Between different VWP studies, the content and structure of the visual and auditory stimuli might be different, but most VWP experiments follow similar design principles (see picture 3). Every trial consists of several visual objects presented simultaneously and accompanied by an audio file. The audio instructions can be as diverse as the selected visual objects, ranging from single words to questions or instructions. Picture 4 shows a concrete example of the VWP based on Altmann and Kamide (1999). Participants will, for example, hear the sentence “The boy will eat the cake” or “the boy will move the cake”. In the first case, the cake constitutes the target object, whereas all other objects are so-called distractors. The verb ‘eat’ should allow the listener to anticipate that ‘cake’ will be said as only the cake can be eaten. As a result, they start looking at the cake before it is even mentioned. In the latter case, all other objects are so-called competitors because all objects can be moved.  

The VWP is not only a prime example of how eye tracking technology can be used to get insights into cognitive processes. It also serves as an excellent demonstration of a paradigm that can easily be implemented using the ASP. Manually creating the stimuli of a VWP, considering all possible experimental conditions, can be a tedious and time-consuming process as hundreds of stimuli might need to be created. Designing the experiment in a spreadsheet containing all the information that Tobii Pro Lab will refer to enables complex designs with many multi-image stimuli, such as the VWP, and gives researchers better control over the workflow, saving valuable time and reducing the risk of design mistakes.

Explore the features in Tobii Pro Lab to design and analyze a visual world paradigm. Watch our demo walkthrough and download the sample project.

Summary

The ASP is a powerful tool for designing and conducting complex, screen-based eye tracking studies, such as the VWP, inter-modal preferential looking and PL studies. Setting up experiments in a spreadsheet format makes it possible to conduct experiments with many stimuli or even create multi-image stimuli. The ASP currently supports image and audio files, but more will be added in the future. Together with the infant calibration routine in Tobii Pro Lab, the ASP is an ideal tool for infant research in cognitive psychology and linguistics. You can learn more about the ASP in our Tobii Academy module and check out the demo projects on PF and VWP.

Cited publications

Altmann, G. T. M., & Kamide, Y. (1999). Incremental interpretation at verbs: Restricting the domain of subsequent reference. Cognition, 73, 247-264.

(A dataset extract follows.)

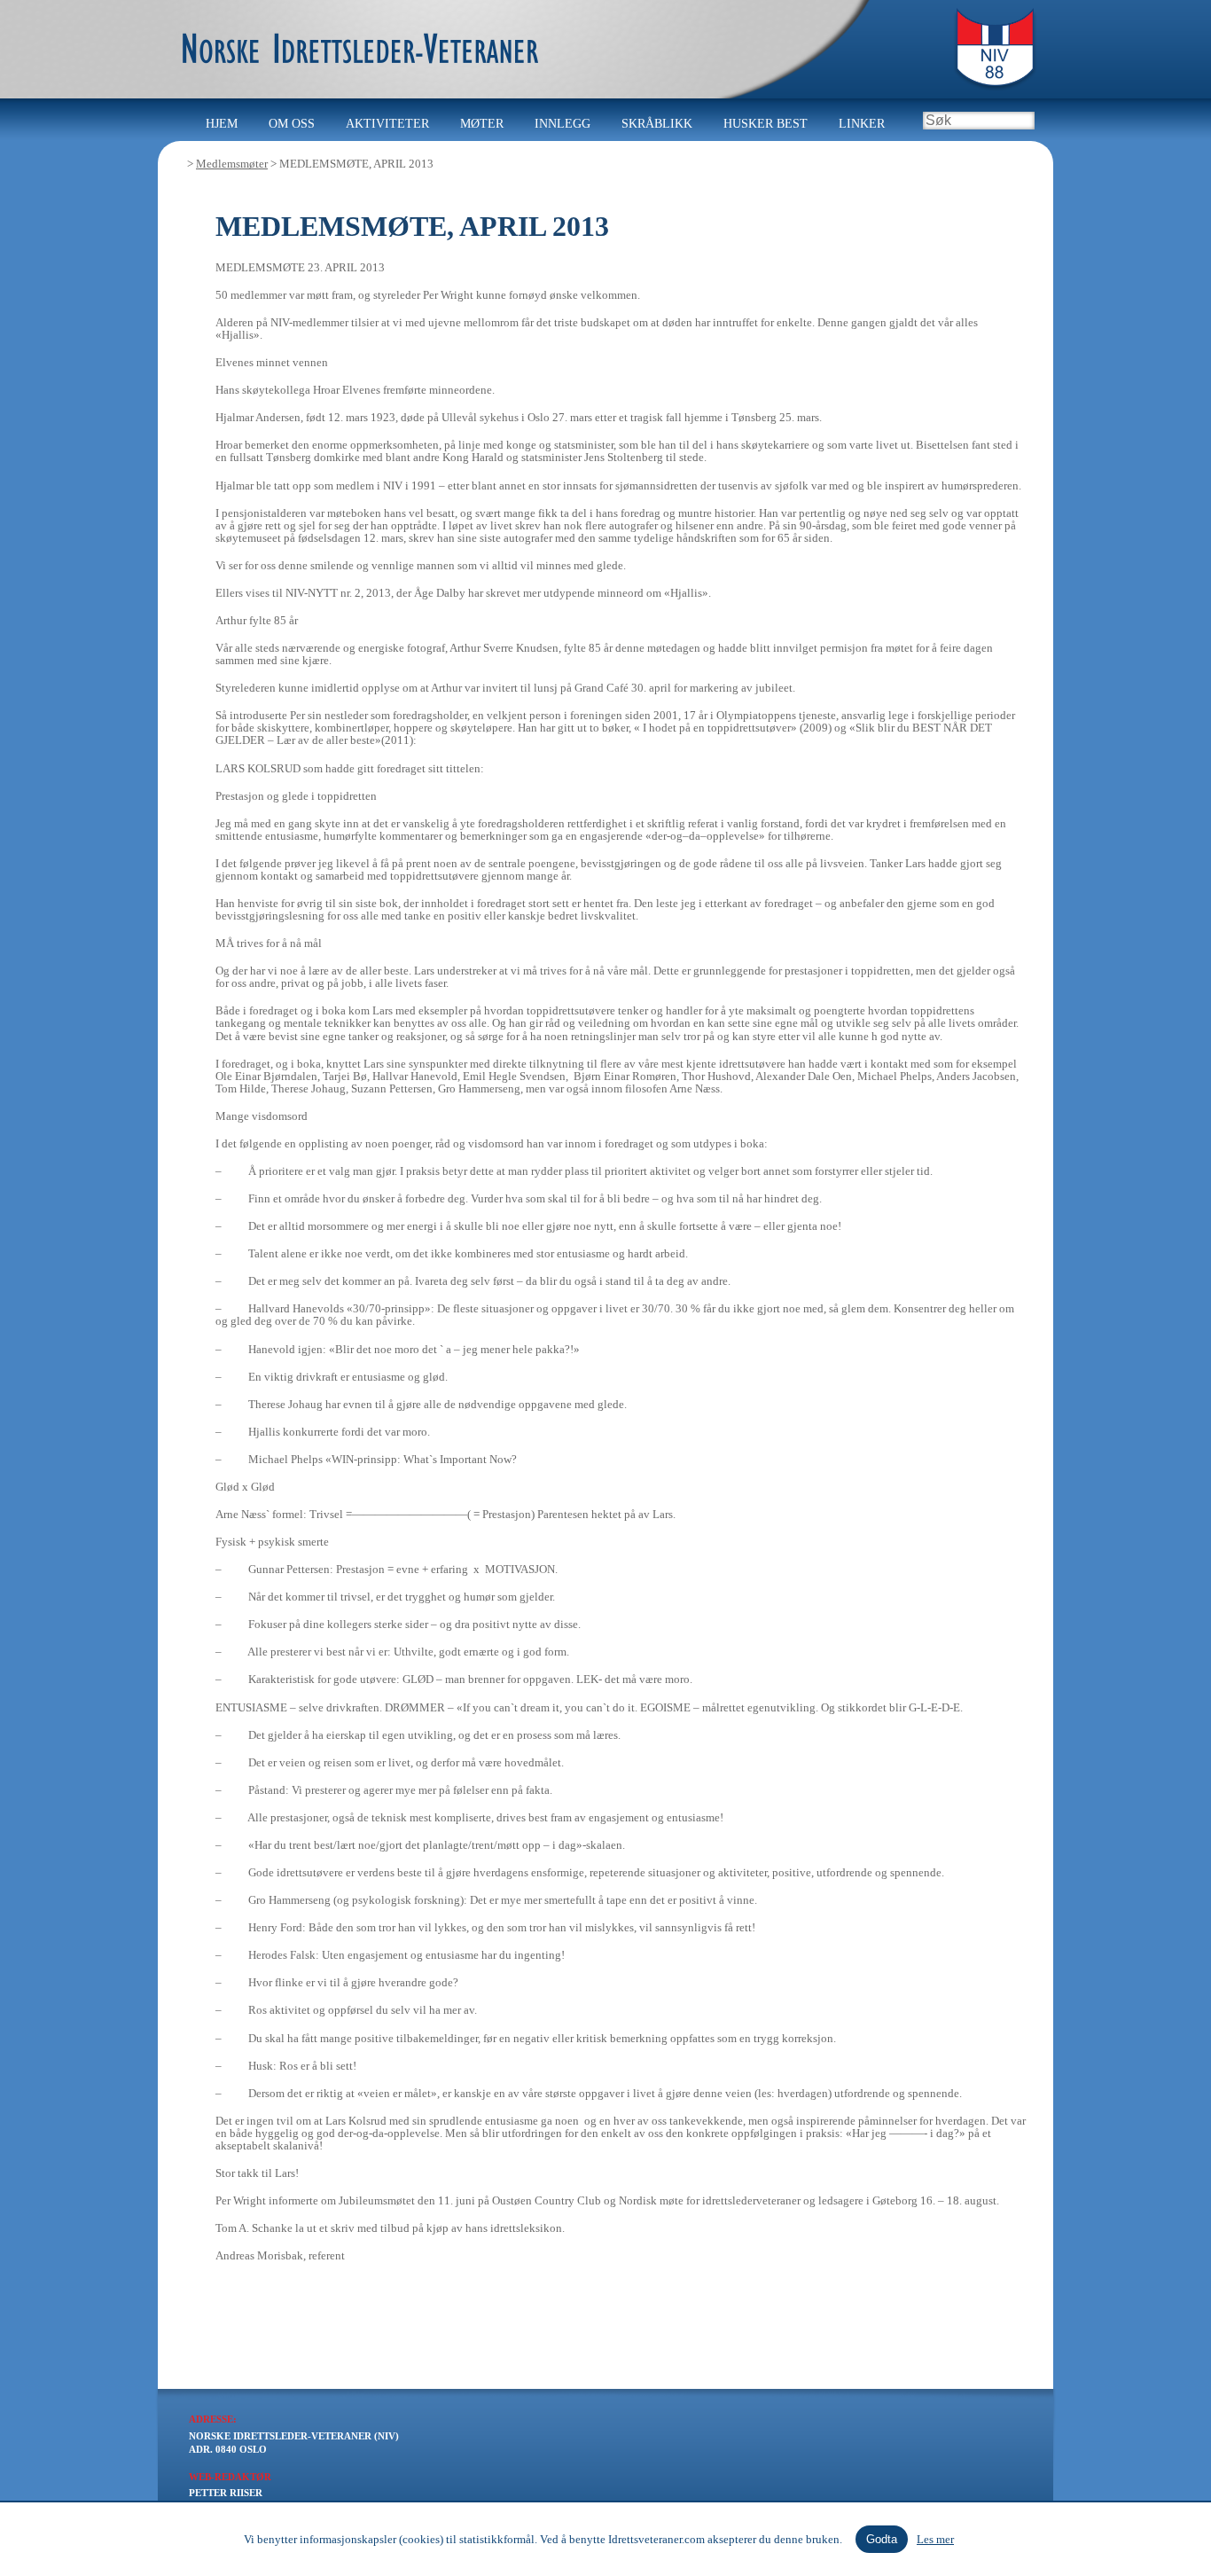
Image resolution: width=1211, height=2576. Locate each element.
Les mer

Cooper, R.M. (1974). The control of eye fixation by the meaning of spoken language: A new methodology for the real-time investigation of speech perception, memory, and language processing. Cognitive Psychology, 6, 84-107.

Fernald, A., Pinto, J.P., Swingley, D., Weinberg, A., & McRoberts, G.W. (1998). Rapid gains in speed of verbal processing by infants in the 2nd year. Psychological Science, 9(3), 228-231.

Salverda, A.P., Tanenhaus, M.K. (2017). The visual world paradigm. Research Methods in Psycholinguistics and the Neurobiology of Language: A Practical Guide, 9, 89-110.

Tanenhaus, M. K., Spivey-Knowlton, M. J., Eberhard, K. M., & Sedivy, J. C. (1995). Integration of visual and linguistic information in spoken language comprehension. Science, 268(5217), 1632-1634.

Quinn, P. C., & Eimas, P. D. (1996). Perceptual cues that permit categorical differentiation of animal species by infants. Journal of Experimental Child Psychology, 63(2), 189-211.